(Screenshot grounding data)
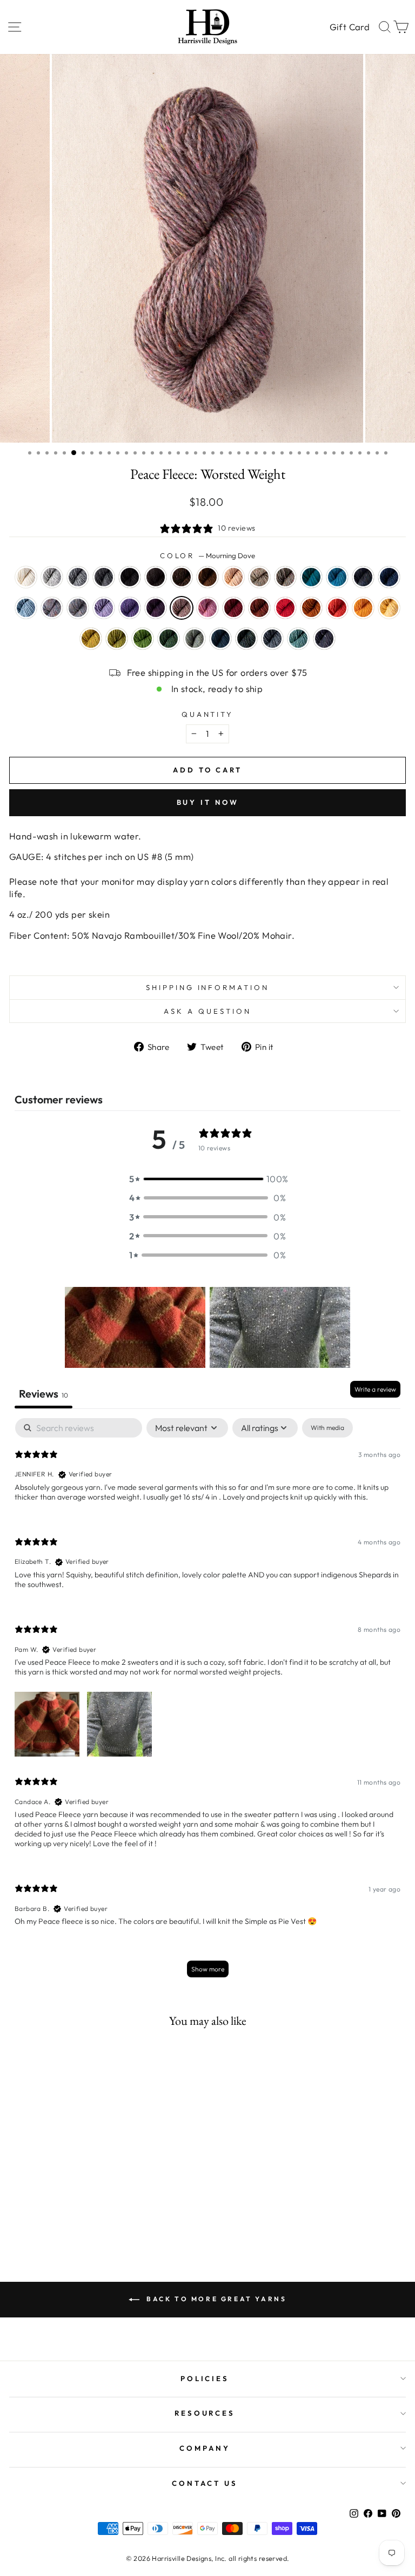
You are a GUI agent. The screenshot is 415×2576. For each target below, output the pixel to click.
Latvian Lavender (104, 608)
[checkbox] (327, 1428)
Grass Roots (285, 577)
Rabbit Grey (78, 577)
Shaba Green (142, 638)
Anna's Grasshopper (194, 638)
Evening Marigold (363, 608)
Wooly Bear (181, 577)
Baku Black (129, 577)
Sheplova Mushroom (259, 608)
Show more (207, 1969)
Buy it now (208, 802)
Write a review (375, 1389)
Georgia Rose (207, 608)
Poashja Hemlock (168, 638)
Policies (205, 2378)
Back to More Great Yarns (215, 2299)
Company (204, 2448)
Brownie (155, 577)
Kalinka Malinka (272, 638)
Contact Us (205, 2483)
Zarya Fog (78, 608)
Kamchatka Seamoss (298, 638)
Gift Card (349, 26)
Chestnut (207, 577)
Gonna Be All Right (246, 638)
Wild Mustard (91, 638)
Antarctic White (26, 577)
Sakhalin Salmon (337, 608)
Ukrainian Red (285, 608)
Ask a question (207, 1011)
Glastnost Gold (311, 608)
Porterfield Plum (155, 608)
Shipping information (208, 987)
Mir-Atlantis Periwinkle (129, 608)
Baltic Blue (311, 577)
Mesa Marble (52, 608)
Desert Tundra (259, 577)
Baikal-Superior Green (220, 638)
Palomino (233, 577)
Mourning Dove (181, 608)
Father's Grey (104, 577)
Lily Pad (117, 638)
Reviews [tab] (43, 1393)
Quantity (208, 714)
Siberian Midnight (324, 638)
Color (208, 555)
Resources (205, 2413)
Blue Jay (337, 577)
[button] (207, 1178)
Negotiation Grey (52, 577)
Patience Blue (389, 577)
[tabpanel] (207, 1703)
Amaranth (233, 608)
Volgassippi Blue (26, 608)
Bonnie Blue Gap (363, 577)
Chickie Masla (389, 608)
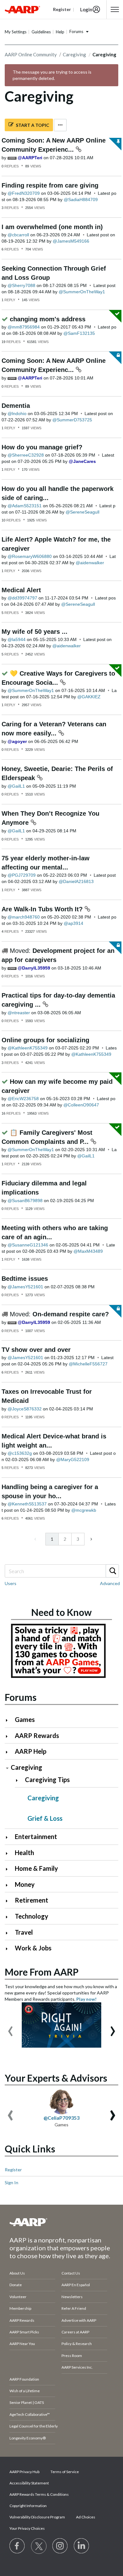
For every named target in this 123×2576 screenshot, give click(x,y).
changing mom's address (47, 319)
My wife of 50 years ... (34, 631)
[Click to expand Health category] (9, 1853)
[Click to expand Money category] (9, 1885)
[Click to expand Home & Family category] (9, 1869)
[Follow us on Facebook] (17, 2546)
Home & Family (36, 1868)
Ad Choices (85, 2517)
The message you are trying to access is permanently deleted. (52, 75)
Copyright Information (28, 2505)
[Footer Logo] (61, 2222)
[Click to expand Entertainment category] (9, 1837)
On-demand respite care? (70, 1314)
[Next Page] (90, 1539)
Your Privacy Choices (27, 2528)
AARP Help (30, 1751)
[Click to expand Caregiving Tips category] (19, 1780)
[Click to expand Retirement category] (9, 1901)
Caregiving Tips (47, 1779)
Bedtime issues (25, 1278)
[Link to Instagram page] (60, 2546)
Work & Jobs (33, 1948)
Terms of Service (64, 2471)
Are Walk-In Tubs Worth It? (43, 909)
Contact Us (71, 2273)
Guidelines (41, 31)
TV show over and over (36, 1349)
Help (60, 31)
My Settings (15, 31)
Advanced (110, 1583)
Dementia (16, 405)
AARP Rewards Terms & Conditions (39, 2494)
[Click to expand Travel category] (9, 1933)
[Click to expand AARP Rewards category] (9, 1736)
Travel (24, 1932)
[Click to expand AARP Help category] (9, 1752)
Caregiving (74, 54)
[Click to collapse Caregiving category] (7, 1768)
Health (24, 1852)
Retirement (31, 1900)
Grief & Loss (44, 1818)
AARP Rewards (37, 1735)
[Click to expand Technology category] (9, 1917)
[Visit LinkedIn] (82, 2546)
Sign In (11, 2182)
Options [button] (60, 125)
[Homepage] (22, 9)
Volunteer (17, 2296)
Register (13, 2169)
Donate (15, 2284)
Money (25, 1884)
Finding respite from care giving (50, 185)
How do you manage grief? (42, 447)
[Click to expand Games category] (9, 1720)
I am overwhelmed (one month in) (52, 226)
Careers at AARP (75, 2332)
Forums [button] (76, 31)
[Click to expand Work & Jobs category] (9, 1948)
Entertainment (36, 1836)
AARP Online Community (31, 54)
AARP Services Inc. (77, 2367)
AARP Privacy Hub (24, 2471)
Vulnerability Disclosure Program (37, 2517)
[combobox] (61, 1571)
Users (10, 1583)
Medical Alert (21, 590)
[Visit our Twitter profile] (39, 2546)
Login (86, 9)
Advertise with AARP (79, 2320)
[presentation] (10, 2028)
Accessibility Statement (29, 2483)
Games (25, 1719)
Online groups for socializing (45, 1040)
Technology (31, 1916)
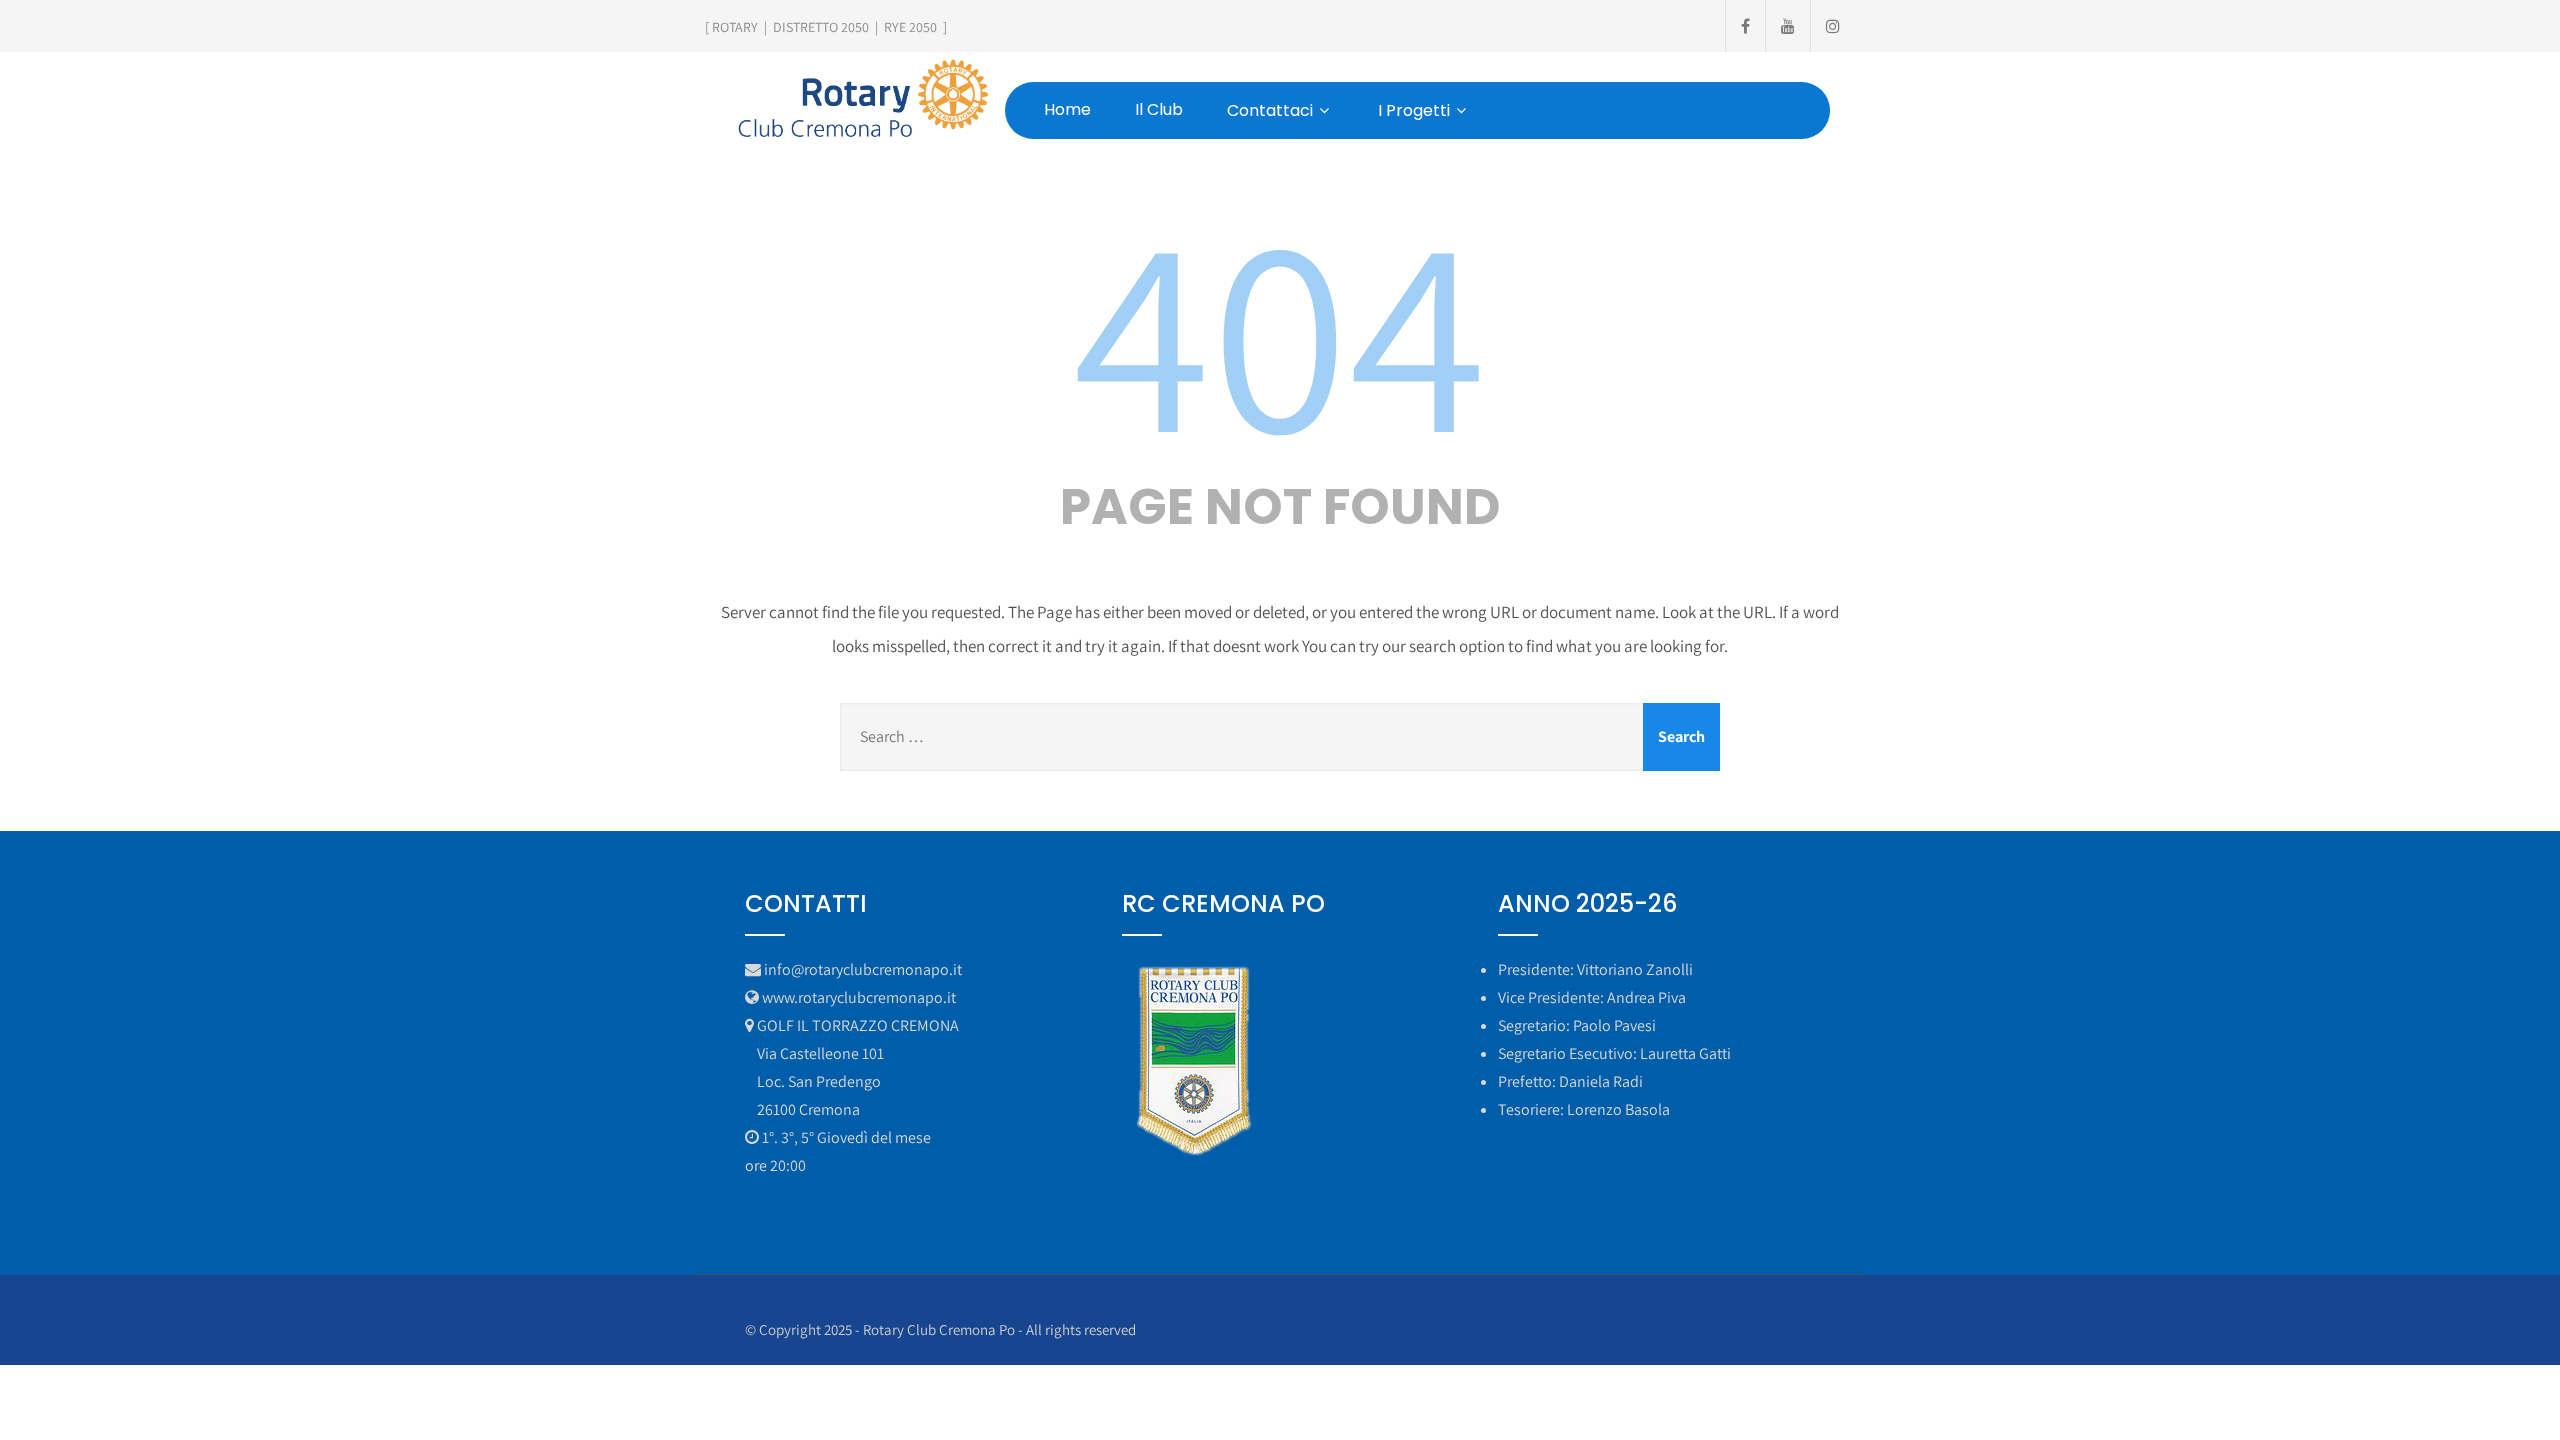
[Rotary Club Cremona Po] (862, 99)
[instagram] (1832, 26)
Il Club (1159, 109)
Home (1067, 109)
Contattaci (1270, 110)
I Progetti (1414, 110)
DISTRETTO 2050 (821, 27)
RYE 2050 (910, 27)
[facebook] (1745, 26)
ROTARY (735, 27)
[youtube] (1787, 26)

**YOUR GOAL:**
Read through the entries and copy every line that includes "Rewards".

**COMPLETED TASK:**
AARP Rewards Terms & Conditions (39, 2494)
[Click to expand AARP Rewards category] (9, 1736)
AARP Rewards (37, 1735)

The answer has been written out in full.